§ **Exercise description**
Only the lines from the one containing "Click the Information" through the end of the data below should be copied, each exactly as written and with both ends kept.
= = = = = = =
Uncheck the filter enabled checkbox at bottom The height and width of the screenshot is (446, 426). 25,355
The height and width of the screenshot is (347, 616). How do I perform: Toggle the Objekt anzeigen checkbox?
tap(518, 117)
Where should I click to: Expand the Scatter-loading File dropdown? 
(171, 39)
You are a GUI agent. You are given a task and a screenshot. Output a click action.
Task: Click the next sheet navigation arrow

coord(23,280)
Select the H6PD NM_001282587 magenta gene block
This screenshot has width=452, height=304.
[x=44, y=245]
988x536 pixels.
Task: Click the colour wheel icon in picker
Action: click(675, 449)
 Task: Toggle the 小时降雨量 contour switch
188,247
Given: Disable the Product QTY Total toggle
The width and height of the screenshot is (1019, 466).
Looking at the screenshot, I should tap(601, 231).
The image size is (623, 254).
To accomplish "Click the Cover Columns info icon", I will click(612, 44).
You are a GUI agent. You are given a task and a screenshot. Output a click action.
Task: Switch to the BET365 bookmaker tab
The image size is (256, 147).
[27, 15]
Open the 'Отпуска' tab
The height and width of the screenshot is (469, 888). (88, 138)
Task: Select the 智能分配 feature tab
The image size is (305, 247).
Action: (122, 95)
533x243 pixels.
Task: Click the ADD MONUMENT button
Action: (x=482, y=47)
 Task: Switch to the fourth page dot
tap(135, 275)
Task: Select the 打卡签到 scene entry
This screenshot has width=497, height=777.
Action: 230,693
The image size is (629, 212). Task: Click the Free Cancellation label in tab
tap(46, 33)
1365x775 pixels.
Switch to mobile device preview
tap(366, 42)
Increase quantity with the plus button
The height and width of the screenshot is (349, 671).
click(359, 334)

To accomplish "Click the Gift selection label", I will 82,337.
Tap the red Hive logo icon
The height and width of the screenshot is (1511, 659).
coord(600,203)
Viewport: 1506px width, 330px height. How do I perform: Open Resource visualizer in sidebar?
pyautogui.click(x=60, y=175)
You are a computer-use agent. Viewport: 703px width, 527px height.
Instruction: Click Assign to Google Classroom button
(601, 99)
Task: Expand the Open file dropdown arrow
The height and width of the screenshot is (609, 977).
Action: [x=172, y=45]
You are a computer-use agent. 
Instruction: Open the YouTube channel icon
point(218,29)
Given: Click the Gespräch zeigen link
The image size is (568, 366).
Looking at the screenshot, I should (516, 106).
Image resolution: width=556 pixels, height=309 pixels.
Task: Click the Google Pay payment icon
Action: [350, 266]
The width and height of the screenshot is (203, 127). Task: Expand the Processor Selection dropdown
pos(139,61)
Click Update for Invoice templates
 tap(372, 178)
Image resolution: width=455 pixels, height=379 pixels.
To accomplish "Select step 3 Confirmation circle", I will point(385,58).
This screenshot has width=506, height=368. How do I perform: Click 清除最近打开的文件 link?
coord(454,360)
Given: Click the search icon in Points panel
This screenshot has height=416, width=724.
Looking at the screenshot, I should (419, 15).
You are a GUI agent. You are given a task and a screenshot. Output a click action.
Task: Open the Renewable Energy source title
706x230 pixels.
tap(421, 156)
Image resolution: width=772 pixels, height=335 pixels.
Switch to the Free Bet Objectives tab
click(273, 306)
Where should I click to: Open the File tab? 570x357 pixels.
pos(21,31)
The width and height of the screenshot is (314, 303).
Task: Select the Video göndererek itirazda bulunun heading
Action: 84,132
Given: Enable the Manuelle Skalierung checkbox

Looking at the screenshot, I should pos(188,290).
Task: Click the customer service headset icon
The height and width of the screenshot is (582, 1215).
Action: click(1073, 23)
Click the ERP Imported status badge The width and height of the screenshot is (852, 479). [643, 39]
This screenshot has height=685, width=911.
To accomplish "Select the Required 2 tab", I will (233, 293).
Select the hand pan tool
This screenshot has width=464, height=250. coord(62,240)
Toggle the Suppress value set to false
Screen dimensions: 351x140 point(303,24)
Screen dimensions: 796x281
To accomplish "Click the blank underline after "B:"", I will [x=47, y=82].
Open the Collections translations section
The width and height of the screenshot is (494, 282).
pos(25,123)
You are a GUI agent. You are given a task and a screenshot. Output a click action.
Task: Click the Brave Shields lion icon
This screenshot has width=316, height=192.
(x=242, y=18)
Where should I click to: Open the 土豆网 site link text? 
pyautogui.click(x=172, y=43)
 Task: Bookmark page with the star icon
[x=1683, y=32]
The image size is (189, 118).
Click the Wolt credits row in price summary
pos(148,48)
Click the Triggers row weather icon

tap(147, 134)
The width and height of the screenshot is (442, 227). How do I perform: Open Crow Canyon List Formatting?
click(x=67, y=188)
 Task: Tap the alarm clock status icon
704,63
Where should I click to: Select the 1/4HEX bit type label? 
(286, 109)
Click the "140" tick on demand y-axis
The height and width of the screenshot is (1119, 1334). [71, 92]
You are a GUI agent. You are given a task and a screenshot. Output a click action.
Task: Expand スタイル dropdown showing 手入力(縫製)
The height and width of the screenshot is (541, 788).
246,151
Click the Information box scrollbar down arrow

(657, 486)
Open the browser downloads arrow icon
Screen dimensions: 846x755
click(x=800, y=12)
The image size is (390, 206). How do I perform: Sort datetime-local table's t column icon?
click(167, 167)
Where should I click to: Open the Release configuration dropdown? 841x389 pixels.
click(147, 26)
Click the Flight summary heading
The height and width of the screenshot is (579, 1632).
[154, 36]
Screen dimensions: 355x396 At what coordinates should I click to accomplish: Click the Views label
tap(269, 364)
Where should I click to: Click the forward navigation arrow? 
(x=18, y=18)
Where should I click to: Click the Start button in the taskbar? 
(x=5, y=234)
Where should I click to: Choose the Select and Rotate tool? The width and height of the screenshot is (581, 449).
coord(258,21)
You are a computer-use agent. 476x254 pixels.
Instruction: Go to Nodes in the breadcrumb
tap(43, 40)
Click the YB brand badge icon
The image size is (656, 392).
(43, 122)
= = = = = = =
§ **Task answer**
Click the Information box scrollbar down arrow

(657, 486)
Open the browser downloads arrow icon
Screen dimensions: 846x755
click(x=800, y=12)
The image size is (390, 206). How do I perform: Sort datetime-local table's t column icon?
click(167, 167)
Where should I click to: Open the Release configuration dropdown? 841x389 pixels.
click(147, 26)
Click the Flight summary heading
The height and width of the screenshot is (579, 1632).
[154, 36]
Screen dimensions: 355x396 At what coordinates should I click to accomplish: Click the Views label
tap(269, 364)
Where should I click to: Click the forward navigation arrow? 
(x=18, y=18)
Where should I click to: Click the Start button in the taskbar? 
(x=5, y=234)
Where should I click to: Choose the Select and Rotate tool? The width and height of the screenshot is (581, 449).
coord(258,21)
You are a computer-use agent. 476x254 pixels.
Instruction: Go to Nodes in the breadcrumb
tap(43, 40)
Click the YB brand badge icon
The image size is (656, 392).
(43, 122)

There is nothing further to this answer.